# Analyze Similar Pairs
This small project will complete jobs below:
1. Get all the similar pairs that output from LSH and SetJoin
2. Analyze them (Know how many documents among them, verify if there is any false positive)
3. Compare them (Is there any inclusion relationship)


## Load Similar Pairs

In [1]:
import tqdm
from glob import glob
import argparse

# load from LSH

dup_dir_path = "/research/projects/zp128/RedPajama-Data-1T/RedPajama-Data-1T/RedPajama_norm/dup"
files = glob(f"{dup_dir_path}/*")
simp_lsh = set()
for fp in files:
    with open(fp, "r") as f:
        for line in tqdm.tqdm(f):
            ori_pair = tuple(line.strip().split(" :: "))
            pair = tuple([part.split("@")[1] for part in ori_pair])
            if pair[0] != pair[1]:
                simp_lsh.add((int(pair[0]), int(pair[1])))

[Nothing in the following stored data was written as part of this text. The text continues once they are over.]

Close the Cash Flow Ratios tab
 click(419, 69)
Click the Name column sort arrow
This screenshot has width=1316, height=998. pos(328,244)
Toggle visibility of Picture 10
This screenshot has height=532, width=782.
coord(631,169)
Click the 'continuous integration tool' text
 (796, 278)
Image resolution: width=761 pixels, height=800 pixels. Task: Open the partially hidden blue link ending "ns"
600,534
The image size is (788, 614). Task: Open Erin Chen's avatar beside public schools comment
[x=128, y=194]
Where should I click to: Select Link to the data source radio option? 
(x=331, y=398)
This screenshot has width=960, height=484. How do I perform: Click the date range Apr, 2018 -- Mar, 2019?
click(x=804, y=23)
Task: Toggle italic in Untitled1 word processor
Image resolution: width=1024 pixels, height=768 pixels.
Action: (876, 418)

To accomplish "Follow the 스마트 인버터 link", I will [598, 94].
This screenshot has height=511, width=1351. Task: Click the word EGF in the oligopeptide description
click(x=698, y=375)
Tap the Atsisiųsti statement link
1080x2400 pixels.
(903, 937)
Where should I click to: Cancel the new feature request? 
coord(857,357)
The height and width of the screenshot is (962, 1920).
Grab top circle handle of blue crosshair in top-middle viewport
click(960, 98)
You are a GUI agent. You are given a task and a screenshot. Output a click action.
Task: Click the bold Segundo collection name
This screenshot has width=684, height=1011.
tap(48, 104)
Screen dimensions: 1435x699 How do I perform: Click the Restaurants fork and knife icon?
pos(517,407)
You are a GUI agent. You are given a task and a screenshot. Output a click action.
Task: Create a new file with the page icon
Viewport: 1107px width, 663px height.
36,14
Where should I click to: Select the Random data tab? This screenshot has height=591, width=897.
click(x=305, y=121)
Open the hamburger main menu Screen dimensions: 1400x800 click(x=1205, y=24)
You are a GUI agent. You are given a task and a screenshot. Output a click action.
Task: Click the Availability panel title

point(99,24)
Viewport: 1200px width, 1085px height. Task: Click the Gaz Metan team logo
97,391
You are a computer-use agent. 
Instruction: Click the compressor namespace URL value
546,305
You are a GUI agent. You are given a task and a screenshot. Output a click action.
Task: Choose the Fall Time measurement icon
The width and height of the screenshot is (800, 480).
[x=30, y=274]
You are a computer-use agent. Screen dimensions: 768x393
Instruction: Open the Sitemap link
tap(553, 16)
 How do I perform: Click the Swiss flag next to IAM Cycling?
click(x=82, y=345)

7349it [00:00, 172164.23it/s]
7223it [00:00, 184080.75it/s]
7405it [00:00, 195763.27it/s]
7430it [00:00, 185020.12it/s]
7314it [00:00, 184638.54it/s]
7316it [00:00, 183057.29it/s]
7234it [00:00, 170651.10it/s]
7317it [00:00, 178719.56it/s]
7458it [00:00, 180986.24it/s]


In [2]:
# load from SetJoin
import util
simpairs_bin_path = "/research/projects/zp128/RedPajama_Analysis/SetJoin/similar_pairs/stackexchange_sim_pairs_0.800000.bin"
idmap_bin_path = "/research/projects/zp128/RedPajama_Analysis/SetJoin/sorted_sets/stackexchange_idmap.bin"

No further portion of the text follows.